However, a few key questions and points of clarification remain. I believe addressing them will further improve the rigor and clarity of the submission.
- Regarding the Comparison Baselines (Weakness 1):
-
I appreciate the new comparisons provided in Table 2. However, I remain concerned that the baselines, particularly [B], are not directly comparable to the proposed method. A key difference lies in the paradigm: your method relies on training-free, inference-time optimization on a powerful, pre-trained foundation model, whereas [B] is a unsupervised learning approach on a depth estimation with aperture supervision. This makes the comparison less meaningful for establishing the effectiveness of your proposed framework.
-
A more relevant comparison would involve a different baseline: fine-tuning Marigold on a metric depth dataset and then applying it to a zero-shot scene, compared to your inference-time optimization on that same scene. This would more directly demonstrate the value of your per-scene optimization approach over a globally fine-tuned model as most prior works leverage fine-tuning to achieve metric depth results, but might suffer from domain gap on zero-shot scenes.
-
Additionally, please provide a proper citation for the "MultiAperture Depth Supervision" baseline for clarity.
- Regarding the Ablation Study in Figure 6:
- The explanation of Figure 6 in the paper seems to contradict the clarification provided in the rebuttal. The original paper mentions the degradation of Marigold with a single blurred image, while the rebuttal states this was "not as a baseline but just to check if a single image is sufficient for metric depth estimation." This is confusing. I kindly request that the authors provide a clear and unified statement in the paper to explain the purpose of this ablation study and the conclusions drawn from it.

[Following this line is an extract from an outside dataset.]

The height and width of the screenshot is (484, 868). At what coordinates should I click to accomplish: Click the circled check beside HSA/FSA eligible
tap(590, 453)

- Regarding the Justification for Defocus Blur (Weakness 3):
- The rebuttal effectively justifies the choice of defocus blur over stereo due to the single-camera requirement. However, a potential weakness of using multi-aperture shots is the phenomenon of 'focus breathing,' where the field of view can subtly change with the aperture. Could the authors please discuss how this potential misalignment is handled or mitigated in the capture process or during the optimization? This would strengthen the claim that the method avoids the need for camera calibration.
Minor Fixes:
- Please correct the title of paper [A] to its proper name: "Fully Self-Supervised Depth Estimation from Defocus Clue."

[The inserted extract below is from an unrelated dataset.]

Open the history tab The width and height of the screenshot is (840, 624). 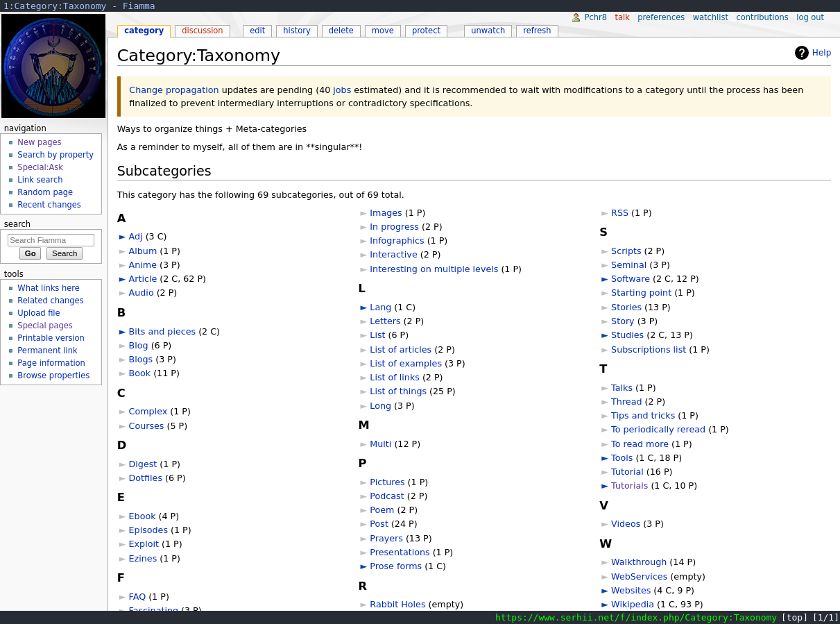click(296, 31)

We thank the reviewer for their response and are glad that our rebuttal clarified many of their concerns. Below, we address the follow-up questions on Figure 6 and focus breathing raised by the reviewer in their official comment. Please see our next set of comments for our response to the concerns regarding baseline comparisons raised by 1d2m and MnCo in their official comment.
Figure 6 clarification: In our method, Marigold takes in AIF as input (captured at F/22), and predicts a relative depth map. We then synthesize a blurred image, using our forward model (eq 7 in the paper) that uses the all-in-focus (AIF), relative depth from marigold, and the learnable scale-offset parameters. We then compare the synthesized blurred image with the captured blurred image (at F/8), which contains sufficient blur to discern metric depth cues.

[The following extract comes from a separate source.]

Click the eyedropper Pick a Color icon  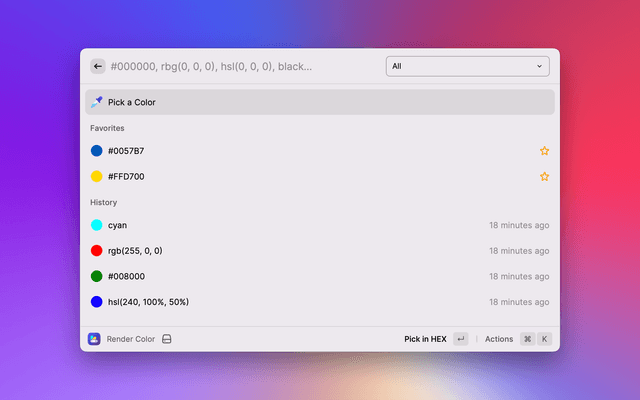(97, 102)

Of these two inputs, it is well known [A] that the blurred image provides metric depth cues and thus is an important input. To investigate the impact of the AIF in this setup, we don’t provide the AIF as input, and use only a modestly blurred image (F/16) as input in our setup, for both Marigold as well as for comparison with the synthesized blurred image. We will clarify in the paper that the experiment for Fig. 6 was meant to be an ablation study, to inspect the impact of the AIF image in our setup, and whether our proposed approach can work with a single, modestly blurred image.
As discussed in the main paper (Fig. 6) and the rebuttal response to 1d2m, we observe that Marigold performs poorly with even modest aperture blur, resulting in significant inaccuracies as compared to using two images. This motivates the two-image approach: the AIF provides high-quality depth from Marigold, and the blurred image provides metric depth cues.
Focus Breathing: We would like to clarify that focus breathing is the change in field of view (FoV) caused by adjusting the focus distance of the camera lens [C]. This effect arises from variations in optical magnification with focus distance. Methods such as [A], which rely on multiple inputs captured at different focus distances (focal stacks), require alignment to account for these FoV shifts.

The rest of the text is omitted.